Adenomus kandianus (Kandyan dwarf toad) is a species of toad in the family Bufonidae endemic to Sri Lanka. It is a high-altitude species known only from few localities. The specific name kandianus means "from Kandy" and seems to suggest that the type material came from near the city of Kandy.

==Rediscovery==
As there had been no record of the species since 1872, it was listed as extinct by the IUCN in 2004. However, in June 2012 it was announced that almost three years earlier, in October 2009, the species was rediscovered in the Peak Wilderness Sanctuary in Sri Lanka.
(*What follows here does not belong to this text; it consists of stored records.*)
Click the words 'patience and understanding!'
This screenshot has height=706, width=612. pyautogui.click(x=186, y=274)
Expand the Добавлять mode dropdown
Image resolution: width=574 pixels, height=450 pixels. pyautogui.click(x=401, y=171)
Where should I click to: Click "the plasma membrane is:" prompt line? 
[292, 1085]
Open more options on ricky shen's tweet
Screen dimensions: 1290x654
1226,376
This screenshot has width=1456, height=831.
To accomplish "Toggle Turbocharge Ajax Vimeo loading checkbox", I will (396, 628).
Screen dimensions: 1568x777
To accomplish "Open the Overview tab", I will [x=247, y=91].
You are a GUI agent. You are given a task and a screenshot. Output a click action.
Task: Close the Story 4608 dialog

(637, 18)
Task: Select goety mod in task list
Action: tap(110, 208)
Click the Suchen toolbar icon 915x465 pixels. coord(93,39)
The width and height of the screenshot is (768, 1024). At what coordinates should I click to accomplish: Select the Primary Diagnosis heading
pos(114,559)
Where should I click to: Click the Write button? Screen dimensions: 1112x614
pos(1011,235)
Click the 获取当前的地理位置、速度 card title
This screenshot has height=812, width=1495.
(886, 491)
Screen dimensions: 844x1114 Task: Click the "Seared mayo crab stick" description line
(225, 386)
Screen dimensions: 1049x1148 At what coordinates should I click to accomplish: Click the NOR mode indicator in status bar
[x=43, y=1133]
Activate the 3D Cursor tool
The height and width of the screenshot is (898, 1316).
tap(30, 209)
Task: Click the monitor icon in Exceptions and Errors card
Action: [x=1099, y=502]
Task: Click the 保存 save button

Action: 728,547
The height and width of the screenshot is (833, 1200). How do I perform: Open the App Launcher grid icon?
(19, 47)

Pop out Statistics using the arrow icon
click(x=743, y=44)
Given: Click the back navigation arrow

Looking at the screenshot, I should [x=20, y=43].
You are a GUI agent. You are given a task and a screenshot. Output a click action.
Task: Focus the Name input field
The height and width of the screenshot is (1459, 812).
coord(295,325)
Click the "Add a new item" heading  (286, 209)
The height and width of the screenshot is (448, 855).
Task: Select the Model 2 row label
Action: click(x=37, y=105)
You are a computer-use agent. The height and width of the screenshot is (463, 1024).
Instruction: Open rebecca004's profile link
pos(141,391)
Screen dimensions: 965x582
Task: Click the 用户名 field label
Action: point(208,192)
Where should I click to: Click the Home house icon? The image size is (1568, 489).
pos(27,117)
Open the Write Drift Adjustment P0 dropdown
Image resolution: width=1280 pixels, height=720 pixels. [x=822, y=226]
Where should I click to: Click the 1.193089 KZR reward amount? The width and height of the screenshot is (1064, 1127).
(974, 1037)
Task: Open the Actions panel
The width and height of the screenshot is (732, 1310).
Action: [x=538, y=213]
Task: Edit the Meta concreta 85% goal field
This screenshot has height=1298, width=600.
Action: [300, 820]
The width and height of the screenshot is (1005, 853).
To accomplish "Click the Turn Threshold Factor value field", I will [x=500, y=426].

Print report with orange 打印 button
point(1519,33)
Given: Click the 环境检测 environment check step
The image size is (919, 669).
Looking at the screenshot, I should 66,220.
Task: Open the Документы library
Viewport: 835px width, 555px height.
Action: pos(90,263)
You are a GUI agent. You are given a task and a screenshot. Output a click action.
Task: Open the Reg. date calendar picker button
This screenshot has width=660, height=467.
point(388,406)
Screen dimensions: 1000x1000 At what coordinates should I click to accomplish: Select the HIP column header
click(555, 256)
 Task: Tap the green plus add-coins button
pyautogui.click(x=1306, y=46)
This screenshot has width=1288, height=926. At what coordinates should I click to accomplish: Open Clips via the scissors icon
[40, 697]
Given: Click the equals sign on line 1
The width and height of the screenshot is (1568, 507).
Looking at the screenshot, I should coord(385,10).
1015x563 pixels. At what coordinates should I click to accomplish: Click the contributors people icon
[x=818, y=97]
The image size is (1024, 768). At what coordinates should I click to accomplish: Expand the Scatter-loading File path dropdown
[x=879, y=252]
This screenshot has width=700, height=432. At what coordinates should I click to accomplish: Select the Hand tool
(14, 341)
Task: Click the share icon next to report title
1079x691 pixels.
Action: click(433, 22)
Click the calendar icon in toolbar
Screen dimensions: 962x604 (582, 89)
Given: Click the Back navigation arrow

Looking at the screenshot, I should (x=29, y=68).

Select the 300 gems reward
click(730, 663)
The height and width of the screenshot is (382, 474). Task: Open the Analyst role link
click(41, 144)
In light of the discovery, the species was reclassified in 2012 as critically endangered in the IUCN Red List of Threatened Species. Another extant population was reported in 2014 from Pidurutalagala Forest Reserve.

==Description==
Adult males measure 30–35 mm and adult females 40–45 mm in snout–vent length. The parotoid glands are relatively long, which is the single morphological trait that separates Adenomus kandianus from Adenomus kelaartii with shorter parotoid glands. The tympanum is submerged and poorly visible. The toes are partially to fully webbed; the partially webbed morphs were described as a separate species, Adenomus dasi, but because the morphs show negligible genetic differences, A. dasi is not longer recognized as distinct. The fingers have no webbing.

The dorsum is yellowish brown; the head is more reddish compared to the body. A tiny gold-coloured vertebral stripe is present. The parotoid glands are chocolate or dark brown. The lips have black and gold dots. The venter is gold. An hourglass-shaped pattern of tubercles on the dorsum may be present.

The tadpole has relatively long body (39% of total length). The body is flattened and wide anteriorly, accommodating a ventral sucker disc that covers more than half of the body. The eyes are bulbous. Gosner stage 36 specimen measures 27 mm in total length.

==Habitat==
Adenomus kandianus is known from montane cloud forests and tropical moist forests in and near hill streams at elevations of 1100–1879 m above sea level. The tadpoles develop in the streams.